La energía eléctrica volvió después de las 9 de la noche. Una hora antes la UNAM había convocado brigadas en CU. No alcanzamos a ir, pero se reunieron como 1,500 brigadistas voluntarios. Esperábamos ir a la mañana siguiente, pero rectoría avisó que no eran necesarias más manos, por lo pronto. A la mañana siguiente fuimos a la Colonia Roma. Varios edificios destruidos. Acá no tenemos cascos ni herramientas. Tampoco somos médicos, enfermeros o psicólogos. Salvo armar botiquines, en poco pudimos ayudar. Nunca ser historiador me hizo sentir tan inútil. No nos pudimos colar para ir a Xochimilco, a donde había llegado poca ayuda. Dos horas después, la entrada a San Gregorio se saturó de tanta gente que fue.
Regresamos a casa. Ahí vi que se estaba organizando un centro de acopio en el colegio. Contacté a un amigo que vive por estos rumbos, fuimos a comprar algunas cosas y estuvimos ayudando un rato. En el camino, comentábamos cómo la movilización era impresionante, pero había poca organización.

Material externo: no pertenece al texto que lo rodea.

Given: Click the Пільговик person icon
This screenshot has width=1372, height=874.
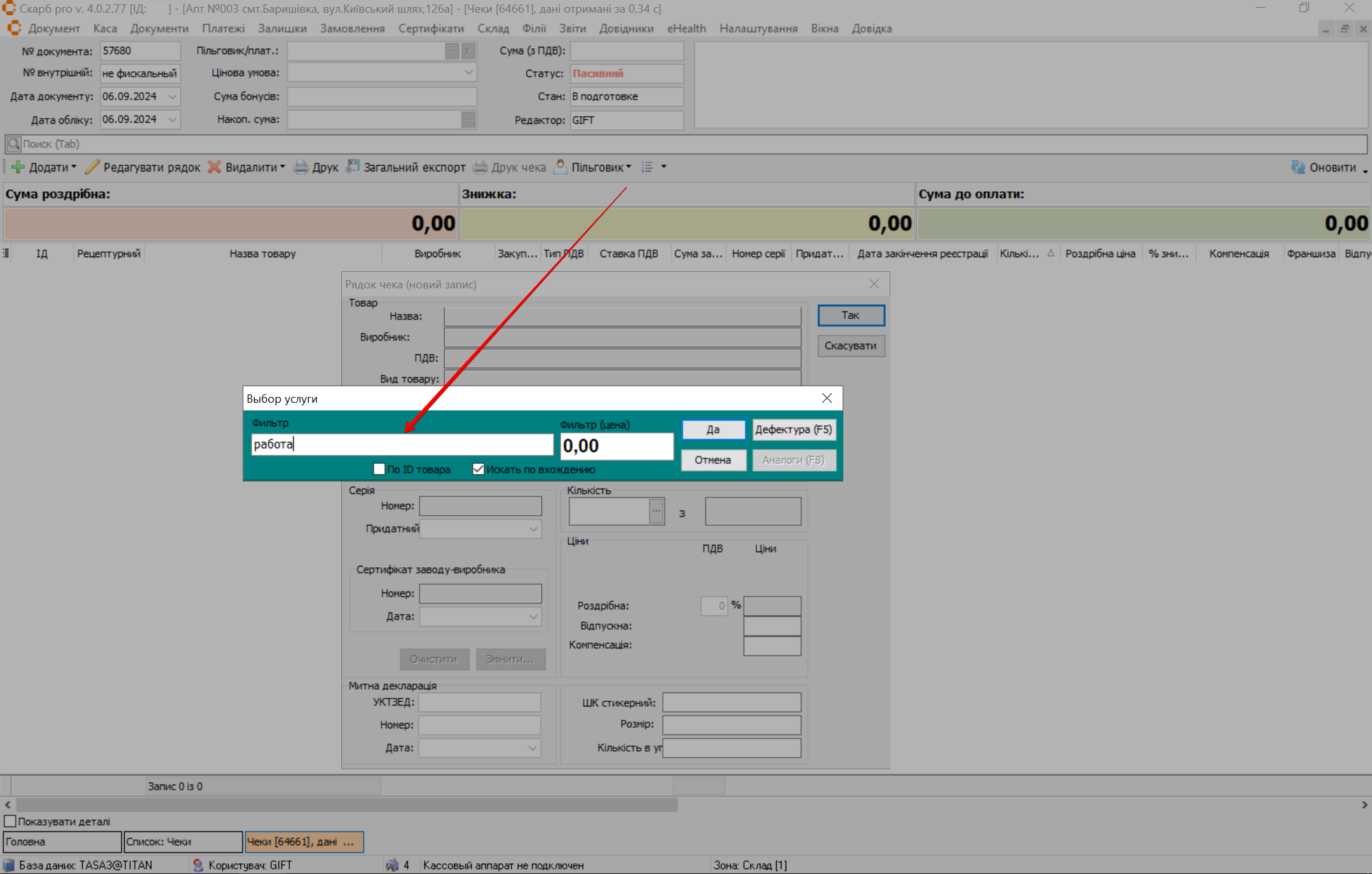Looking at the screenshot, I should (560, 166).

No es para menos. Quienes salieron a ayudar fueron gente que vivió el sismo. Pedir más de lo que la “sociedad civil” ya está haciendo es ignorar por completo el carácter traumático de una experiencia como esta.

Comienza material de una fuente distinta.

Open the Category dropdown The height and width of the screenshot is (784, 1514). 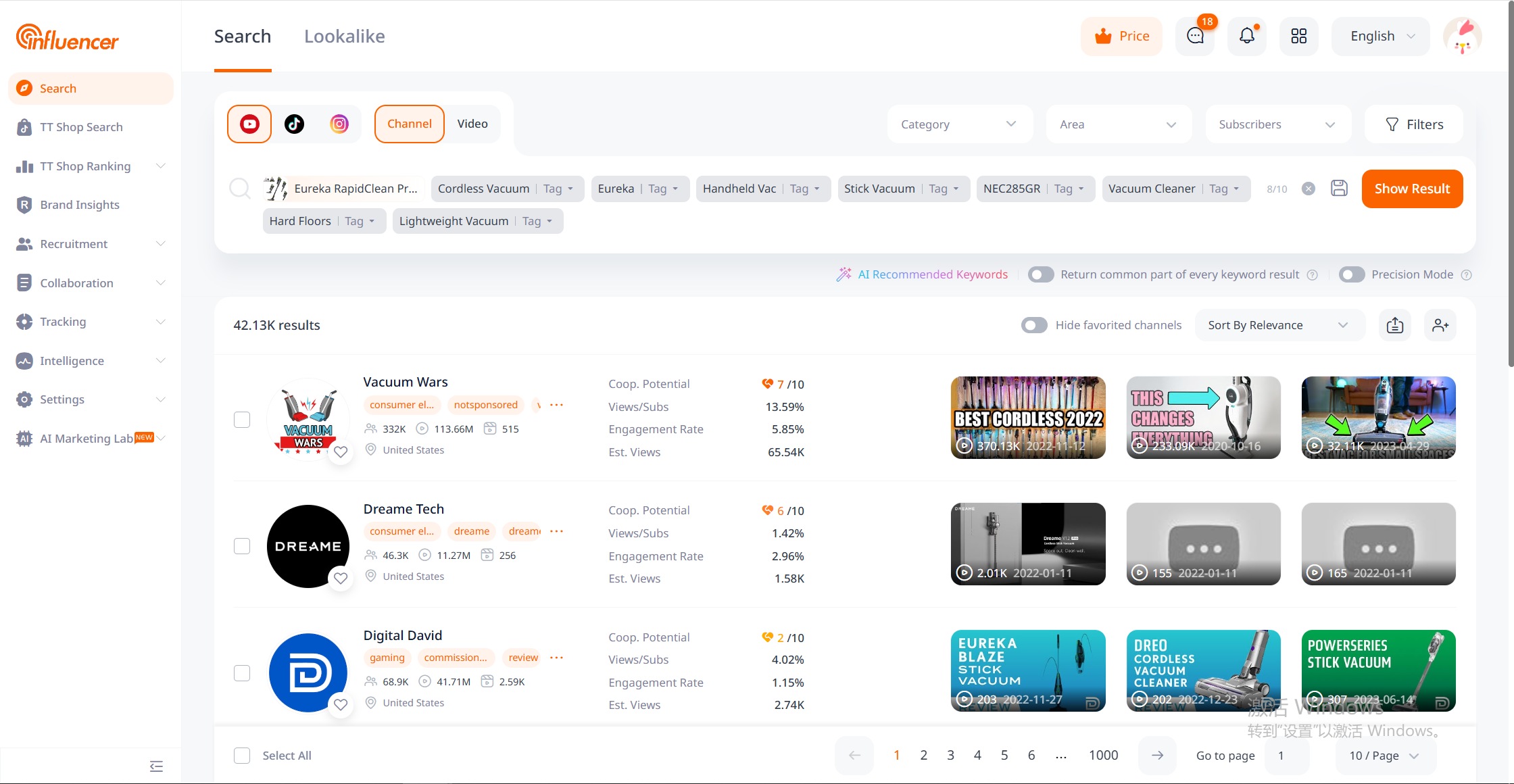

Van más de 200 muertos en las zonas afectadas. 7.1 grados en la capital causó más daños que los 8.2 de hace 12 días en los estados más pobres. Sobre Chiapas y Oaxaca, dije en su momento que no solo era la naturaleza, también la pobreza y la desigualdad. Las costureras atrapadas en la fábrica son muestra de ello. Hay algunas cosas que de repente parecen más complicadas. Varias de las zonas más afectadas en la Ciudad de México fueron donde hay rentas más caras. Esos lugares sobre los que suelo expresarme de no muy buena manera, habitados por “hipsters”, llenas de restaurantes orgánico-artesanales con comida horrible y cara; donde a pesar de ser una zona “trendy”, hay muchísimos asaltos y denuncias por acoso; donde viven hacinados 10 roomies para poder pagar el alquiler… Ahí llevan años levantándose construcciones y remodelándose edificios viejos para vender y rentar departamentos carísimos. Fue una zona sumamente afectada en el 85, pero no sé si sea correcto decir que la nota se “repitió”. Inmobiliarias, sin trabas por parte del estado, le vendieron casas de cartón sobre un lago a la clase media alta de la ciudad...

Acá en Chilangópolis, como suelo decirle, sobra la ayuda. Los chilangos pueden ser gente de lo más solidaria y entregada en estas situaciones. En el México rural que nos rodea hay menos apoyo. En realidad he hecho muy poco, y aún así estoy cansado. Quiero pensar que algo se rompió dentro de nosotros. Personalmente, no quiero que todo regrese a la normalidad. Al contrario, quisiera que las cosas no vuelvan a ser como antes.